The effect of sorrel and lemongrass combination on clinical symptoms and quality of life in patients with irritable bowel syndrome with predominant constipation
Abstract
Irritable bowel syndrome (IBS) stands as one of the most prevalent functional disorders affecting the digestive system. It manifests as chronic and recurring abdominal pain, bloating, and alterations in bowel movements without any discernible structural abnormalities in the digestive tract. With a prevalence of approximately 10-20% among adults, it tends to affect women more frequently. Current conventional treatments for IBS often fall short, leaving medical professionals grappling with the challenge of effectively managing this syndrome. Furthermore, there exists a notable dearth of evidence concerning the efficacy of medicinal plants in alleviating symptoms associated with IBS. Given that IBS patients commonly experience abdominal pain, bloating, and constipation, and considering the purported properties of two specific plants, fenugreek and lemon balm, in ameliorating these symptoms, coupled with insufficient research exploring the combined effects of both plants, we embarked on this investigation to assess the impact of their consumption on IBS with constipation predominance.
Materials and Methods: The present study adopts a double-blind randomized clinical trial approach involving patients diagnosed with irritable bowel syndrome according to the Rome IV criteria, attending gastroenterology clinics affiliated with Tabriz University of Medical Sciences. The majority of these patients exhibited symptoms indicative of constipation. Patients were randomly assigned to either the control (45 individuals) or drug (45 individuals) groups. The drug group received a daily dosage of 10 cc of combined syrup containing lemon balm leaf and fenugreek seed extracts, prepared by the Traditional Medicine Center. Conversely, the placebo group received a daily 10 cc dosage of multivitamin syrup, both administered over an 8-week period. Clinical manifestations of the patients were assessed by medical professionals, while pain intensity was evaluated using the visual analog scale. Clinical symptom questionnaires were administered before and after the 8-week treatment period.

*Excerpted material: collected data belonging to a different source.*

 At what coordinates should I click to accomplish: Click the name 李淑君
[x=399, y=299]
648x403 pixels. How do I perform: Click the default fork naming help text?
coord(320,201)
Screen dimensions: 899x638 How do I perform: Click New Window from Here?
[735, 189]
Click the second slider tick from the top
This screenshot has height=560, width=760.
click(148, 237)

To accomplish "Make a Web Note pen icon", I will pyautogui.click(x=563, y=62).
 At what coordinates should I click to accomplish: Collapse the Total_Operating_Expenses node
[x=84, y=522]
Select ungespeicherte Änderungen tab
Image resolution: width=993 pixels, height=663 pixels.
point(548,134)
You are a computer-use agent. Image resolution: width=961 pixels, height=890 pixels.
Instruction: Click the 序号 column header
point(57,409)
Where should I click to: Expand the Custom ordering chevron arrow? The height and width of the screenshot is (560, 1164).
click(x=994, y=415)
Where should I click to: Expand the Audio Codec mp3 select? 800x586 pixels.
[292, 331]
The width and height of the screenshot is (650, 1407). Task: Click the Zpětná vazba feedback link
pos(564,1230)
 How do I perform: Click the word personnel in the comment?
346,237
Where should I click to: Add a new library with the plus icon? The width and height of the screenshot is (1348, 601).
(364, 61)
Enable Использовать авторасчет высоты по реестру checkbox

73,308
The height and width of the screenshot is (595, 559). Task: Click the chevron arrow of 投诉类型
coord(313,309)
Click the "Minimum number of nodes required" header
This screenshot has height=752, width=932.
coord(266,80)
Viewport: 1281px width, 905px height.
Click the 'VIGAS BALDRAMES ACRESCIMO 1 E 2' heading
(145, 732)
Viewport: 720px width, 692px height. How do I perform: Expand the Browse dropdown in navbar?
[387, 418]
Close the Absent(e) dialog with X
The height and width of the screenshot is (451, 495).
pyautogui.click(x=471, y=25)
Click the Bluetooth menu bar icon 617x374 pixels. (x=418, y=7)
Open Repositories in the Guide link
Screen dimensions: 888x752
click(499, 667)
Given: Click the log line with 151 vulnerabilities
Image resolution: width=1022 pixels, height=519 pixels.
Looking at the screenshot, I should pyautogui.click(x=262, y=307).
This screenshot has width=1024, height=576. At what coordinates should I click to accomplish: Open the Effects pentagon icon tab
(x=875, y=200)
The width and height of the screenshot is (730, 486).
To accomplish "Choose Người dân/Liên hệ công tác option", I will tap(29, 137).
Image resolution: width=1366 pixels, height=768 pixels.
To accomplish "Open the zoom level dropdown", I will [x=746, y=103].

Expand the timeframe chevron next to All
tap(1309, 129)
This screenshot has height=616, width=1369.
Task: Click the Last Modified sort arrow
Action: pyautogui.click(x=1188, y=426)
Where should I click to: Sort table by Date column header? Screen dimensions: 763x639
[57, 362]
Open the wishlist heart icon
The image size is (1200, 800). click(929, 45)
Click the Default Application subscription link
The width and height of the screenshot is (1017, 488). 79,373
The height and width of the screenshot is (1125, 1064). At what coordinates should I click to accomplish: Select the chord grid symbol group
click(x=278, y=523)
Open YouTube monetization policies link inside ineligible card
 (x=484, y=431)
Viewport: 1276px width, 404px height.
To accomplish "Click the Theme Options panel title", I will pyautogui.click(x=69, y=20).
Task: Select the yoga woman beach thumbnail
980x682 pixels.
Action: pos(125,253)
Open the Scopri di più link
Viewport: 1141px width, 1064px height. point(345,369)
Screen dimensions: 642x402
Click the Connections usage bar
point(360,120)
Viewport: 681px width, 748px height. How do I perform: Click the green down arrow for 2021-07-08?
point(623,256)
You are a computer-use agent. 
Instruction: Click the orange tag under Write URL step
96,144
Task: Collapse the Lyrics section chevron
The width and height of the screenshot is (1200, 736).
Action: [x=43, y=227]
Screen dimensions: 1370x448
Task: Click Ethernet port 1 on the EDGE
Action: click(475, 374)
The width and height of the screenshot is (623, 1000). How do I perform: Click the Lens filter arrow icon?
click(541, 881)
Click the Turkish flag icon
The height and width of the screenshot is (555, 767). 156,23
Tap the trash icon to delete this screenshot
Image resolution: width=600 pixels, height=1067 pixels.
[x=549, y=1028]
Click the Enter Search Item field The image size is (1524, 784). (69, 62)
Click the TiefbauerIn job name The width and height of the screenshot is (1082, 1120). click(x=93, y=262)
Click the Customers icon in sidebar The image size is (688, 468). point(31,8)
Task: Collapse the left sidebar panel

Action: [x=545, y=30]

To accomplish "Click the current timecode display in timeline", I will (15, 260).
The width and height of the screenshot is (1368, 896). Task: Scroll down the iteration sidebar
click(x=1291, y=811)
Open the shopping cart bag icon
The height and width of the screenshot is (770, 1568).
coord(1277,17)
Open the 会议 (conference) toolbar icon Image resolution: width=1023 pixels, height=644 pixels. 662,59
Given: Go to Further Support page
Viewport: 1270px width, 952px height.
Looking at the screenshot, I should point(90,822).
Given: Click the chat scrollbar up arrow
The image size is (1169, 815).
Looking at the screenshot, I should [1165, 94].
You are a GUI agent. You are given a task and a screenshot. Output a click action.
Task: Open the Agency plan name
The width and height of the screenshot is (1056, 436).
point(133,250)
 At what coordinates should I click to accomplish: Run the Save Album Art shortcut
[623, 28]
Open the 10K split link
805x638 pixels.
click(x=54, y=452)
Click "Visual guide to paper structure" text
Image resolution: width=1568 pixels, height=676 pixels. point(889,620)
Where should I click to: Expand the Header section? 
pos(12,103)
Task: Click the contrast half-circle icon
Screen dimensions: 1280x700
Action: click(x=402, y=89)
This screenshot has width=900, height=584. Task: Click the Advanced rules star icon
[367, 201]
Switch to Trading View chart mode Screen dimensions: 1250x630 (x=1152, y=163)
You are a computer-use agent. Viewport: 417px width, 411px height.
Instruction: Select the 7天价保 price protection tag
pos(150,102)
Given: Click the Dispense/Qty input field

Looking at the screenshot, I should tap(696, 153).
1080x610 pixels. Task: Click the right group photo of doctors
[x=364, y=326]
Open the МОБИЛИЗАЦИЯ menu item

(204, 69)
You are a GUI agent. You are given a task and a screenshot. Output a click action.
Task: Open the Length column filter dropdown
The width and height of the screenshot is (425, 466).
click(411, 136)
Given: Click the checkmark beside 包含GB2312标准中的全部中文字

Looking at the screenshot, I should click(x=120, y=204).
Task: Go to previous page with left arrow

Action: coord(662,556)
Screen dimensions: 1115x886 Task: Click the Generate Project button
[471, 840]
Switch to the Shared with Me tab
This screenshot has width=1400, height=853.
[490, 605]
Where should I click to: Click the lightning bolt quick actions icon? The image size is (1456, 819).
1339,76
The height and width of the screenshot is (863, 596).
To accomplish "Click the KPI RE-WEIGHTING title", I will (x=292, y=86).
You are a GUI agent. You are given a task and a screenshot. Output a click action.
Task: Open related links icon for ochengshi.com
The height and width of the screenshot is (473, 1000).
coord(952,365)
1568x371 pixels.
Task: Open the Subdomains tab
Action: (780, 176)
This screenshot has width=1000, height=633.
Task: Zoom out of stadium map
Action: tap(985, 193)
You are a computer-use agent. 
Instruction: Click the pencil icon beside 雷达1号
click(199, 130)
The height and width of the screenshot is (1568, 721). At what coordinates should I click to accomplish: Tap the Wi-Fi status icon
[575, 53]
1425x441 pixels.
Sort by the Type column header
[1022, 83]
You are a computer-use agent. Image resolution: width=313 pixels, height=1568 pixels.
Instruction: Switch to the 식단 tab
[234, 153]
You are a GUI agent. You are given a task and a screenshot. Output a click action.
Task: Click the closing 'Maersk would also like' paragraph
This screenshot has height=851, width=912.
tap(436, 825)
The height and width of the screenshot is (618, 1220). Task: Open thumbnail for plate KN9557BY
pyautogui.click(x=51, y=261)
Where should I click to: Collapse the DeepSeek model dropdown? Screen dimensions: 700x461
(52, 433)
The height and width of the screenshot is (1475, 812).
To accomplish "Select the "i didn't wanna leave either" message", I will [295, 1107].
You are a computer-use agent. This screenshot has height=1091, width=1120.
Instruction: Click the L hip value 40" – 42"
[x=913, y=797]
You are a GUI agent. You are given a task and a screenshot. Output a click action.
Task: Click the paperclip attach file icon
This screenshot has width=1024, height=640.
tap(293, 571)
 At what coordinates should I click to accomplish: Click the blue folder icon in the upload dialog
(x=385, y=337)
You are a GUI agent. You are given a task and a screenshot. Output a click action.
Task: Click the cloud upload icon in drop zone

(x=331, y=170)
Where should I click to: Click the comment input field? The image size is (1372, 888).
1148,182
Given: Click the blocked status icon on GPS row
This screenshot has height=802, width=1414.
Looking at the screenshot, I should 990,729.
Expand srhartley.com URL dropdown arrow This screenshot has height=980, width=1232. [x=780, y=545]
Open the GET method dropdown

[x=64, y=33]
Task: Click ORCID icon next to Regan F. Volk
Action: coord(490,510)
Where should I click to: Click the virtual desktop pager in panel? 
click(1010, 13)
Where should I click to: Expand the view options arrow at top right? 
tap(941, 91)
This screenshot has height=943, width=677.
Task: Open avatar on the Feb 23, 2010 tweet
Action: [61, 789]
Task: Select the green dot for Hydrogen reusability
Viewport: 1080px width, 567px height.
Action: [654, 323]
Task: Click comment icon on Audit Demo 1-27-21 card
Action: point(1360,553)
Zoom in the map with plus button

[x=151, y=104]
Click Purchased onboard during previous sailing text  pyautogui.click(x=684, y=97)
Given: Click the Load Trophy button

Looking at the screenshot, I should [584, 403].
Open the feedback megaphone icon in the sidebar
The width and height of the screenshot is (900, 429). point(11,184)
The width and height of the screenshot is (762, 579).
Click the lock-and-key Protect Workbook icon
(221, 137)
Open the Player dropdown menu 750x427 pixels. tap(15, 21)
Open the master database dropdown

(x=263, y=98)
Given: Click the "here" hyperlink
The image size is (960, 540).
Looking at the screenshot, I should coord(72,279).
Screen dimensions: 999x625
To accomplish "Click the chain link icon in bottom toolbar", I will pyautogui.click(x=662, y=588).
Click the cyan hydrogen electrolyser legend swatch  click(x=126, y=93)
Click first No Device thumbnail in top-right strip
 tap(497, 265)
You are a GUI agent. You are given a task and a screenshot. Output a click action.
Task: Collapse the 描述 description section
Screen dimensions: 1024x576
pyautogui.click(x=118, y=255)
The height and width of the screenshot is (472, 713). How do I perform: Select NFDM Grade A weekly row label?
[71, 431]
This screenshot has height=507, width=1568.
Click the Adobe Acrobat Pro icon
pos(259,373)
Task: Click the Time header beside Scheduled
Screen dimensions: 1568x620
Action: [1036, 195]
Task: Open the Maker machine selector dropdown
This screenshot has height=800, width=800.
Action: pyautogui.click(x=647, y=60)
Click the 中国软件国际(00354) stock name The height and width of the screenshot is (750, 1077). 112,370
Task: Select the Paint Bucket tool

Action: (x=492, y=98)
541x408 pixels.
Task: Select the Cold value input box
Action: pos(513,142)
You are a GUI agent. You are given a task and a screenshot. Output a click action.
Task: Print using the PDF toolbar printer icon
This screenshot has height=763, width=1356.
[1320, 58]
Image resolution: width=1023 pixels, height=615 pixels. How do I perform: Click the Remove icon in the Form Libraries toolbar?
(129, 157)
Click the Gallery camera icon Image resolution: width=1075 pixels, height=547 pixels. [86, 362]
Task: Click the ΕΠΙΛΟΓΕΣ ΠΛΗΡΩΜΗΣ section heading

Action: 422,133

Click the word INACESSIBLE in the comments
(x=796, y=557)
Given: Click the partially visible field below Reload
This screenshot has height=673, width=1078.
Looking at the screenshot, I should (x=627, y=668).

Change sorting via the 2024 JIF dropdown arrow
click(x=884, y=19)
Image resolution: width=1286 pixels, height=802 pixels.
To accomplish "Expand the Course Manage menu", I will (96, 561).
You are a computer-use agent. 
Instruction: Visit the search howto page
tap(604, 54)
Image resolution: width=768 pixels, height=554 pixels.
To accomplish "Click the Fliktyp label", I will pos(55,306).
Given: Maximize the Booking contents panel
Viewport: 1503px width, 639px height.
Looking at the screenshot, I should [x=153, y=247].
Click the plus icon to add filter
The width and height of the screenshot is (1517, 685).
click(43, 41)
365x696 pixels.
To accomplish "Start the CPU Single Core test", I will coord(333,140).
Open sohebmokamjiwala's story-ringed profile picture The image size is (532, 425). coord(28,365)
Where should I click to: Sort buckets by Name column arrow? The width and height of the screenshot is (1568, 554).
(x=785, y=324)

Results: Initial comparison of clinical symptoms between the two groups before intervention revealed no statistically significant difference (P=0.749). However, following the intervention, the number of patients exhibiting no or mild symptoms in the intervention group significantly exceeded that of the control group (P=0.014). Moreover, while there was no significant disparity in pain intensity between the groups before intervention (P=0.744), post-intervention analysis indicated a noteworthy reduction in pain intensity among patients in the intervention group compared to the control group (P=0.025). Prior to intervention, there was no statistically significant distinction in quality of life scores between the control (42.3±59.69) and intervention (41.3±55.34) groups (P=0.893). However, following intervention, quality of life scores substantially improved in the intervention group (89.6±33.37) compared to the control group (52.4±27.09) (P=0.893).